◆ TEXT BLOCK ◆
○ ○ ○ ○

# My homemade mineral feeders



## PrettyPaisley (May 18, 2007)

I finally broke down and went looking for DIY mineral feeders that would be very difficult to destroy or poop in - and I think I found it. Now if I can only convince my almost 4 year old DD that she is not to play in the minerals and salt! 

The picture is of celtic sea salt and Right Now Onyx minerals. We have the pipe but not the "Y" attachments to make two more; one for baking soda and one for Thorvin kelp. I so hope this method will ensure consistent feedings and help with parasites. We've had such a hard time this summer keeping them healthy!! 



Those guys are 3 of the 4 kids we kept; our wether Rusty, Rosabell, and Sookie. Rusty and Sookie have a scur since it was my 1st year disbudding and Rosabell still has her horns because I didn't expect to keep her.


----------



## nehimama (Jun 18, 2005)

Looks great!


----------



## BlueRose (Mar 7, 2013)

I have a friend made something similar for chickens.


----------



## BackfourtyMI. (Sep 3, 2007)

They look good, you did a great job.


----------



## parrotman (Jan 27, 2008)

They're beautiful and in theory, you would think they would work. Now let me burst your bubble. I made the exact feeders that you made.
I no longer use them. The first thing I discovered is that they are very wasteful of product.
Everything below the "Y" is wasted as the goats cannot get their head/mouths in very far and essentially can only eat what is in the actual opening. If you put something in the bottom of the feeder to fill the voided space, it makes them very heavy.
If you fill the tubes entirely with product, you'll find that humidity and moisture get to the product and it clumps and is no longer viable or palatable to your goats. Yes, I kept mine indoors...never were used outdoors.
It could have just been me and my experience, but I would suggest living with these for a while before you make the other feeders.
But yes, they are very attractive!


----------



## Bret (Oct 3, 2003)

They look nice. 

I wonder if you could mix up a small amount of concrete and fill the bottoms up to a good level.

○ ○ ○ ○

◆ TASKS ◆
1. In the mineral feeder thread, why does parrotman say that everything below the "Y" is wasted?
2. List every product that the mineral feeder thread names as something PrettyPaisley is feeding or plans to feed.
The material that follows has no connection to the mineral feeder thread.

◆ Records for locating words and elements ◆
○ ○ ○ ○

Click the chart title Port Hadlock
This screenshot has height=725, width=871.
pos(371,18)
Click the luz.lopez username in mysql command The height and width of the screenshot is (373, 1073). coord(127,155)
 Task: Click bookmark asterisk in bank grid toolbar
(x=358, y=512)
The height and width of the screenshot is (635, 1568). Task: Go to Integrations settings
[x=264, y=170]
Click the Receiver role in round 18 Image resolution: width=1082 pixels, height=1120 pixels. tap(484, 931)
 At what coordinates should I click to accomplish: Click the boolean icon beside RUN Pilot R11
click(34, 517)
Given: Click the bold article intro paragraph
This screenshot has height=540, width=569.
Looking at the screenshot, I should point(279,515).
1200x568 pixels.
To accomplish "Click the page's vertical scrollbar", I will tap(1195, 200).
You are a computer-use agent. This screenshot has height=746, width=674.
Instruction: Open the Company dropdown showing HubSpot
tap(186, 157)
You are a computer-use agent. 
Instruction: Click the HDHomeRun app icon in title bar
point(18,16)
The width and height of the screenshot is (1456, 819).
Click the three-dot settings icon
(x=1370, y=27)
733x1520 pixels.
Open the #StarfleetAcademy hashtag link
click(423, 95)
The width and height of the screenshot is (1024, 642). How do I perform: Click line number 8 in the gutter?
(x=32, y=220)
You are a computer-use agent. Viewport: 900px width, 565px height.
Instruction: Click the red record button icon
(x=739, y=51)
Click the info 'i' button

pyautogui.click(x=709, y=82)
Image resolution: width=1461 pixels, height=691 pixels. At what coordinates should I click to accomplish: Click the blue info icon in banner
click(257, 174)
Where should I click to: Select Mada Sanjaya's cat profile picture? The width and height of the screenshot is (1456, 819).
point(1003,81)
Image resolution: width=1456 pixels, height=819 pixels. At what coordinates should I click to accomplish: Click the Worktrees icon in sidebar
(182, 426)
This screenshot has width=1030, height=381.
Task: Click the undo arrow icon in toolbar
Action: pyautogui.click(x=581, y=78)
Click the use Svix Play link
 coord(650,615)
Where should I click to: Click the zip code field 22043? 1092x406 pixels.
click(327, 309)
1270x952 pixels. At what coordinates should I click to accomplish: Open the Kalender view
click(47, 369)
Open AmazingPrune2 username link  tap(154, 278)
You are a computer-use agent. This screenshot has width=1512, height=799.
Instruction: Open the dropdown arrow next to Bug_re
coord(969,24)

○ ○ ○ ○

◆ THE RESPONSES ◆
1. The goats can't get their heads or mouths very far into the feeder, so they can really only eat what is in the opening itself.

2. Celtic sea salt, Right Now Onyx minerals, baking soda, and Thorvin kelp.